The Pension Protection Act of 2006 resulted in new attention to a long tradition of charitable giving coupled with an appropriate measure of donor input – the use of “donor advised funds.” In deciding a dispute about administration of a donor advised fund, a recent case of first impression extended the idea of “completed gift” (the legal concept that a donor gives up the right to control donated funds) to a principle that could allow charities to misapply contributions with some measure of impunity.
In Styles v. Friends of Fiji, No. 51642 (Nev. 2011) (unpublished opinion), the Nevada Supreme Court upheld a district court ruling that a donor did not suffer damage, and therefore could not maintain a contract action, even after Friends of Fiji (FOF) breached the implied covenant of good faith and fair dealing by failing to attempt “in any way” (the Court’s words, not mine) to satisfy the donor’s charitable goals. The Court explained that the donor gave up any interest in the donated funds under the parties’ donor advised fund agreement, and therefore the donor did not have the right to control the use or expenditure of the funds.

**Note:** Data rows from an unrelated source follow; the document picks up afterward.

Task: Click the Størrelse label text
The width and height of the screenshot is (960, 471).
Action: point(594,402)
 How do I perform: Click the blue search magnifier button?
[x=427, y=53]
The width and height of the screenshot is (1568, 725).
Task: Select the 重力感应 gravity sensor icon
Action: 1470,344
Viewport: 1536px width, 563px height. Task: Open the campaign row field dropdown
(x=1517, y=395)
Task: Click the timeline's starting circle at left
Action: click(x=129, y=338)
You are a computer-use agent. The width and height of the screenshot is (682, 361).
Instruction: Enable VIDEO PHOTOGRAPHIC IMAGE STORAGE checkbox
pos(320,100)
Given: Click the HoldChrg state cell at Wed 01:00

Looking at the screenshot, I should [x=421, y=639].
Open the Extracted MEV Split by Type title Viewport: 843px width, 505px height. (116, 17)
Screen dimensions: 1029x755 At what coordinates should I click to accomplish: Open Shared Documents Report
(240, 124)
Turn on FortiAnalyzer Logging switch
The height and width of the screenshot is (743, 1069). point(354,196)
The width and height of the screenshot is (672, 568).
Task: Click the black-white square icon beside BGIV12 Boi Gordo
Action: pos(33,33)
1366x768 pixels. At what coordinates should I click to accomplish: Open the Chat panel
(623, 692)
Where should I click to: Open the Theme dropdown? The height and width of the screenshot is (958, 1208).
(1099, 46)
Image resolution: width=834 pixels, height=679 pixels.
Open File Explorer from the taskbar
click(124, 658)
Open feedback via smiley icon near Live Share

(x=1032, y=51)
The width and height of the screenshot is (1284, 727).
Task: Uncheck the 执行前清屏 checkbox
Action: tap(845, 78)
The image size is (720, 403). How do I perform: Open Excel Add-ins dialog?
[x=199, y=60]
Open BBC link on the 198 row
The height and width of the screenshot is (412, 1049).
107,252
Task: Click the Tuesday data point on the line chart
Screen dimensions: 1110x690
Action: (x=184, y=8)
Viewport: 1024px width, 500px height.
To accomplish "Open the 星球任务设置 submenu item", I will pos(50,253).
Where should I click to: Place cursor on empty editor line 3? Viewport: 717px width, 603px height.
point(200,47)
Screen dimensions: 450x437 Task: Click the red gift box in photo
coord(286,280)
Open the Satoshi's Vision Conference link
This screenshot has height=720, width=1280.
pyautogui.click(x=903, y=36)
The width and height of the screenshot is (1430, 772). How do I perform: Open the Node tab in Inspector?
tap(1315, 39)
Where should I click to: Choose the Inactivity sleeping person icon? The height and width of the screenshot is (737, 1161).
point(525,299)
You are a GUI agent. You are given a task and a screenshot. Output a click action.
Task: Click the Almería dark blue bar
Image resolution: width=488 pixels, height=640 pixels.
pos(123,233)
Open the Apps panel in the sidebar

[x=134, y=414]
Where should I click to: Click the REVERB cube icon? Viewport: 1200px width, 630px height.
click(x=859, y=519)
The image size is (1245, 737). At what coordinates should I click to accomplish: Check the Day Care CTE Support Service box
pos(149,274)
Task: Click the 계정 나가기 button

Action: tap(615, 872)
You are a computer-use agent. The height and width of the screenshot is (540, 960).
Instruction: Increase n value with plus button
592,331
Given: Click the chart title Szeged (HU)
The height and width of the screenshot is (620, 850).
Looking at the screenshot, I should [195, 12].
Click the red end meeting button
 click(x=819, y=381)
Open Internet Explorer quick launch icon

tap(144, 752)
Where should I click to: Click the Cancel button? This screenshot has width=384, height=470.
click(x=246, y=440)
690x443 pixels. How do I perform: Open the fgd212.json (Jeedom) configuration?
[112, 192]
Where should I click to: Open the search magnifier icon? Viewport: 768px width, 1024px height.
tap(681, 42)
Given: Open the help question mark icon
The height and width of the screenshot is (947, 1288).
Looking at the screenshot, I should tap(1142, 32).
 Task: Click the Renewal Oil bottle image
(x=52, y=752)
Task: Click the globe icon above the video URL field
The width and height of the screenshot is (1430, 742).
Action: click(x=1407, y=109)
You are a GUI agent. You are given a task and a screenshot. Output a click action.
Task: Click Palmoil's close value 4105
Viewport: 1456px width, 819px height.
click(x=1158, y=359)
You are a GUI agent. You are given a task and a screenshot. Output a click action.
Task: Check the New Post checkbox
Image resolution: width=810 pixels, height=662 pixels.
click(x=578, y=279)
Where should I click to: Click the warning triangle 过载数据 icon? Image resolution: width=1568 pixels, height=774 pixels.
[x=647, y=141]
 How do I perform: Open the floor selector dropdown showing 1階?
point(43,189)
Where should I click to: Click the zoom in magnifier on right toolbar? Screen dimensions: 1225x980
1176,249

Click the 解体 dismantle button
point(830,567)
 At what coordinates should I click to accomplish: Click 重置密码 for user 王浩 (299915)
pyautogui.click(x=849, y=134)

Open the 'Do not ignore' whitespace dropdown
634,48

Taken to an extreme, the analysis in this case might close the door to any donor enforcement of gift terms and conditions in a donor advised fund or in other contexts, leaving that job to the states’ attorneys general. Donors and charities should resist the temptation to plan around that extreme, however, and should work together in a spirit of mutual trust and cooperation to accomplish the proper charitable goals of both parties. The correct balance of the law is that donors don’t get the right to call the shots (especially in Nevada), but at the same time charities should not get a free pass to abdicate proper stewardship of donated funds.